→ **Work request**:
The data below is to be repeated in full, exactly as given.

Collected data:
---

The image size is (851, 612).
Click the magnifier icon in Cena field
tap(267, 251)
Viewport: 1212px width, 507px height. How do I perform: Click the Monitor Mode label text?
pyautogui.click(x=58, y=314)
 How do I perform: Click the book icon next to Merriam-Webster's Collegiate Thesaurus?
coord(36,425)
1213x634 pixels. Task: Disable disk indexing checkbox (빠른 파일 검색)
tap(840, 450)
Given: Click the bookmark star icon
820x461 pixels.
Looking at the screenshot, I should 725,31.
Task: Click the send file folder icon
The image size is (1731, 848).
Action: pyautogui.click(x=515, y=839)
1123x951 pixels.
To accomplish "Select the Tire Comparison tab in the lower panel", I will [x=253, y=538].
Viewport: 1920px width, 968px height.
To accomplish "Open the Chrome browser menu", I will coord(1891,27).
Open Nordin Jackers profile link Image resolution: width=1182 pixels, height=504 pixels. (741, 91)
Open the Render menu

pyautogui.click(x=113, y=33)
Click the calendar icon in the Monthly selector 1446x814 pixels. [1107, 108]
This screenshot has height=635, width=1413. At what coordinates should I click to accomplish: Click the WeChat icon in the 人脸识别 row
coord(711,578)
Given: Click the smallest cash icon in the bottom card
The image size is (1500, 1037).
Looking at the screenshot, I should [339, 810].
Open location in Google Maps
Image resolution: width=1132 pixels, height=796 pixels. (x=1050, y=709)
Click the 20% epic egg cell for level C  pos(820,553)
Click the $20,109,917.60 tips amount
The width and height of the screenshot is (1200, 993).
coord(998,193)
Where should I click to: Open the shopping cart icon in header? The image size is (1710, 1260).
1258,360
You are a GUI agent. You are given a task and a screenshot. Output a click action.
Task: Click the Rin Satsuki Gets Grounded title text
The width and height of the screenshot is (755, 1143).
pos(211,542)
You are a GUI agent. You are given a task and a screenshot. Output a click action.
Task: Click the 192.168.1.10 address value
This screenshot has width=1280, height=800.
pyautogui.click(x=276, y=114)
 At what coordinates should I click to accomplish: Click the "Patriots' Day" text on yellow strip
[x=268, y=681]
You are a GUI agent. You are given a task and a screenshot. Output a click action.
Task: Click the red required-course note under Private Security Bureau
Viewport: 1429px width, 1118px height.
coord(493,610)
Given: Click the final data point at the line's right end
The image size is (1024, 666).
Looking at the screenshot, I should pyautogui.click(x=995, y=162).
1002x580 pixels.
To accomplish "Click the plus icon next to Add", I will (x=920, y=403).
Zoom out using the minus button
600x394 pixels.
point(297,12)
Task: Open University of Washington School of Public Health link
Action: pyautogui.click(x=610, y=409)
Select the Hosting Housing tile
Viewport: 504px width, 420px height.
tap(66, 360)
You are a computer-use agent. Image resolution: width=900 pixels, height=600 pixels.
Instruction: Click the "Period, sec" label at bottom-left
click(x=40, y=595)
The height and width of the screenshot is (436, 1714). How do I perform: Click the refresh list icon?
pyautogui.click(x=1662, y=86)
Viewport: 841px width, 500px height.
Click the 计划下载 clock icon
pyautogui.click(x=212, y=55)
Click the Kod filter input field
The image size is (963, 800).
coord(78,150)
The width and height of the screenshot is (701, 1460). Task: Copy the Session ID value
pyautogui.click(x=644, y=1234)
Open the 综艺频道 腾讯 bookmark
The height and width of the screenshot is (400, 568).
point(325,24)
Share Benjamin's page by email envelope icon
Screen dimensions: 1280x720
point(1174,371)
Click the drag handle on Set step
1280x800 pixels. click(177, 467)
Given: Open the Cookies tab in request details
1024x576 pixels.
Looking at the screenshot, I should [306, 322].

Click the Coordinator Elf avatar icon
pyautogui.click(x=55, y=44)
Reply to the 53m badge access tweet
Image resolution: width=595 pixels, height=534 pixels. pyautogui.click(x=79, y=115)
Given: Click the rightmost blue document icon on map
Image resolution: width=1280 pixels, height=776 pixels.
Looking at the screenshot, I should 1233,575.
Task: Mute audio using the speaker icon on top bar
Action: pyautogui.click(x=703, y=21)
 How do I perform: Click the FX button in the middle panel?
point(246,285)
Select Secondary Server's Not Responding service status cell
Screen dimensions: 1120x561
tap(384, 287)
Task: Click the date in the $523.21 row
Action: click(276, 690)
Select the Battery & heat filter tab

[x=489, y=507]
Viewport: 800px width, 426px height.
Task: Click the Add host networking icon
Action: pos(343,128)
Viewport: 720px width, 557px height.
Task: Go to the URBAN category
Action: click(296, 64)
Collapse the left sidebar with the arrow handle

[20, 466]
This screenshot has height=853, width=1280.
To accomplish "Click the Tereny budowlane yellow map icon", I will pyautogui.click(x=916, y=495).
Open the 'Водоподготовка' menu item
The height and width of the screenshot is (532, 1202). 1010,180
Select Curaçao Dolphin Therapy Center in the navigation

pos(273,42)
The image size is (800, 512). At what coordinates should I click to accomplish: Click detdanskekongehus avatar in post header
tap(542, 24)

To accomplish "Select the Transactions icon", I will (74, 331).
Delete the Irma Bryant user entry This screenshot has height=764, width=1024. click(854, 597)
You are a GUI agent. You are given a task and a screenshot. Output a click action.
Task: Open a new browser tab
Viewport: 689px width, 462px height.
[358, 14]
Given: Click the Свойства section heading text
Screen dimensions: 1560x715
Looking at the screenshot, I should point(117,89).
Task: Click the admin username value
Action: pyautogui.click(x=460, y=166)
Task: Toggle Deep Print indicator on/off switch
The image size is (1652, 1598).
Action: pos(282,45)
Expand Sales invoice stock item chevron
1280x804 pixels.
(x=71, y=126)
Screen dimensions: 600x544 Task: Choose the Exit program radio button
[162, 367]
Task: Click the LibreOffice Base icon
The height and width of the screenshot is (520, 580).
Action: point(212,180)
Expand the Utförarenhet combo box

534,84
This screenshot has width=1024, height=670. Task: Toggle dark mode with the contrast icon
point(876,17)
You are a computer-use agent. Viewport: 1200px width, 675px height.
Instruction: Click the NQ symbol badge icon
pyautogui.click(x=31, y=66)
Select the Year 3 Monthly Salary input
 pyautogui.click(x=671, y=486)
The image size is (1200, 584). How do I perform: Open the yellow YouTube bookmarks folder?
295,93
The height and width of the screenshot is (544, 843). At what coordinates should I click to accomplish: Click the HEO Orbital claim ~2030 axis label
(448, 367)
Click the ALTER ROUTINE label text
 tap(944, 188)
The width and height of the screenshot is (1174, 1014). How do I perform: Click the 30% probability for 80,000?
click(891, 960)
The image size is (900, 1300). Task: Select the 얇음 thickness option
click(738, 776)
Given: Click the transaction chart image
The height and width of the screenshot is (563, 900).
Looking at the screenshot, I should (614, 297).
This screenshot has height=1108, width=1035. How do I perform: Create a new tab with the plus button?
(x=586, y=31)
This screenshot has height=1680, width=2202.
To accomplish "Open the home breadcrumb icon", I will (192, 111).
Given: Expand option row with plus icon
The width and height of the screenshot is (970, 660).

---

→ **Output for this task**:
The image size is (851, 612).
Click the magnifier icon in Cena field
tap(267, 251)
Viewport: 1212px width, 507px height. How do I perform: Click the Monitor Mode label text?
pyautogui.click(x=58, y=314)
 How do I perform: Click the book icon next to Merriam-Webster's Collegiate Thesaurus?
coord(36,425)
1213x634 pixels. Task: Disable disk indexing checkbox (빠른 파일 검색)
tap(840, 450)
Given: Click the bookmark star icon
820x461 pixels.
Looking at the screenshot, I should 725,31.
Task: Click the send file folder icon
The image size is (1731, 848).
Action: pyautogui.click(x=515, y=839)
1123x951 pixels.
To accomplish "Select the Tire Comparison tab in the lower panel", I will [x=253, y=538].
Viewport: 1920px width, 968px height.
To accomplish "Open the Chrome browser menu", I will coord(1891,27).
Open Nordin Jackers profile link Image resolution: width=1182 pixels, height=504 pixels. (741, 91)
Open the Render menu

pyautogui.click(x=113, y=33)
Click the calendar icon in the Monthly selector 1446x814 pixels. [1107, 108]
This screenshot has height=635, width=1413. At what coordinates should I click to accomplish: Click the WeChat icon in the 人脸识别 row
coord(711,578)
Given: Click the smallest cash icon in the bottom card
The image size is (1500, 1037).
Looking at the screenshot, I should [339, 810].
Open location in Google Maps
Image resolution: width=1132 pixels, height=796 pixels. (x=1050, y=709)
Click the 20% epic egg cell for level C  pos(820,553)
Click the $20,109,917.60 tips amount
The width and height of the screenshot is (1200, 993).
coord(998,193)
Where should I click to: Open the shopping cart icon in header? The image size is (1710, 1260).
1258,360
You are a GUI agent. You are given a task and a screenshot. Output a click action.
Task: Click the Rin Satsuki Gets Grounded title text
The width and height of the screenshot is (755, 1143).
pos(211,542)
You are a GUI agent. You are given a task and a screenshot. Output a click action.
Task: Click the 192.168.1.10 address value
This screenshot has width=1280, height=800.
pyautogui.click(x=276, y=114)
 At what coordinates should I click to accomplish: Click the "Patriots' Day" text on yellow strip
[x=268, y=681]
You are a GUI agent. You are given a task and a screenshot. Output a click action.
Task: Click the red required-course note under Private Security Bureau
Viewport: 1429px width, 1118px height.
coord(493,610)
Given: Click the final data point at the line's right end
The image size is (1024, 666).
Looking at the screenshot, I should pyautogui.click(x=995, y=162).
1002x580 pixels.
To accomplish "Click the plus icon next to Add", I will (x=920, y=403).
Zoom out using the minus button
600x394 pixels.
point(297,12)
Task: Open University of Washington School of Public Health link
Action: pyautogui.click(x=610, y=409)
Select the Hosting Housing tile
Viewport: 504px width, 420px height.
tap(66, 360)
You are a computer-use agent. Image resolution: width=900 pixels, height=600 pixels.
Instruction: Click the "Period, sec" label at bottom-left
click(x=40, y=595)
The height and width of the screenshot is (436, 1714). How do I perform: Click the refresh list icon?
pyautogui.click(x=1662, y=86)
Viewport: 841px width, 500px height.
Click the 计划下载 clock icon
pyautogui.click(x=212, y=55)
Click the Kod filter input field
The image size is (963, 800).
coord(78,150)
The width and height of the screenshot is (701, 1460). Task: Copy the Session ID value
pyautogui.click(x=644, y=1234)
Open the 综艺频道 腾讯 bookmark
The height and width of the screenshot is (400, 568).
point(325,24)
Share Benjamin's page by email envelope icon
Screen dimensions: 1280x720
point(1174,371)
Click the drag handle on Set step
1280x800 pixels. click(177, 467)
Given: Open the Cookies tab in request details
1024x576 pixels.
Looking at the screenshot, I should [306, 322].

Click the Coordinator Elf avatar icon
pyautogui.click(x=55, y=44)
Reply to the 53m badge access tweet
Image resolution: width=595 pixels, height=534 pixels. pyautogui.click(x=79, y=115)
Given: Click the rightmost blue document icon on map
Image resolution: width=1280 pixels, height=776 pixels.
Looking at the screenshot, I should 1233,575.
Task: Mute audio using the speaker icon on top bar
Action: pyautogui.click(x=703, y=21)
 How do I perform: Click the FX button in the middle panel?
point(246,285)
Select Secondary Server's Not Responding service status cell
Screen dimensions: 1120x561
tap(384, 287)
Task: Click the date in the $523.21 row
Action: click(276, 690)
Select the Battery & heat filter tab

[x=489, y=507]
Viewport: 800px width, 426px height.
Task: Click the Add host networking icon
Action: pos(343,128)
Viewport: 720px width, 557px height.
Task: Go to the URBAN category
Action: click(296, 64)
Collapse the left sidebar with the arrow handle

[20, 466]
This screenshot has height=853, width=1280.
To accomplish "Click the Tereny budowlane yellow map icon", I will pyautogui.click(x=916, y=495).
Open the 'Водоподготовка' menu item
The height and width of the screenshot is (532, 1202). 1010,180
Select Curaçao Dolphin Therapy Center in the navigation

pos(273,42)
The image size is (800, 512). At what coordinates should I click to accomplish: Click detdanskekongehus avatar in post header
tap(542, 24)

To accomplish "Select the Transactions icon", I will (74, 331).
Delete the Irma Bryant user entry This screenshot has height=764, width=1024. click(854, 597)
You are a GUI agent. You are given a task and a screenshot. Output a click action.
Task: Open a new browser tab
Viewport: 689px width, 462px height.
[358, 14]
Given: Click the Свойства section heading text
Screen dimensions: 1560x715
Looking at the screenshot, I should point(117,89).
Task: Click the admin username value
Action: pyautogui.click(x=460, y=166)
Task: Toggle Deep Print indicator on/off switch
The image size is (1652, 1598).
Action: pos(282,45)
Expand Sales invoice stock item chevron
1280x804 pixels.
(x=71, y=126)
Screen dimensions: 600x544 Task: Choose the Exit program radio button
[162, 367]
Task: Click the LibreOffice Base icon
The height and width of the screenshot is (520, 580).
Action: point(212,180)
Expand the Utförarenhet combo box

534,84
This screenshot has width=1024, height=670. Task: Toggle dark mode with the contrast icon
point(876,17)
You are a computer-use agent. Viewport: 1200px width, 675px height.
Instruction: Click the NQ symbol badge icon
pyautogui.click(x=31, y=66)
Select the Year 3 Monthly Salary input
 pyautogui.click(x=671, y=486)
The image size is (1200, 584). How do I perform: Open the yellow YouTube bookmarks folder?
295,93
The height and width of the screenshot is (544, 843). At what coordinates should I click to accomplish: Click the HEO Orbital claim ~2030 axis label
(448, 367)
Click the ALTER ROUTINE label text
 tap(944, 188)
The width and height of the screenshot is (1174, 1014). How do I perform: Click the 30% probability for 80,000?
click(891, 960)
The image size is (900, 1300). Task: Select the 얇음 thickness option
click(738, 776)
Given: Click the transaction chart image
The height and width of the screenshot is (563, 900).
Looking at the screenshot, I should (614, 297).
This screenshot has height=1108, width=1035. How do I perform: Create a new tab with the plus button?
(x=586, y=31)
This screenshot has height=1680, width=2202.
To accomplish "Open the home breadcrumb icon", I will (192, 111).
Given: Expand option row with plus icon
The width and height of the screenshot is (970, 660).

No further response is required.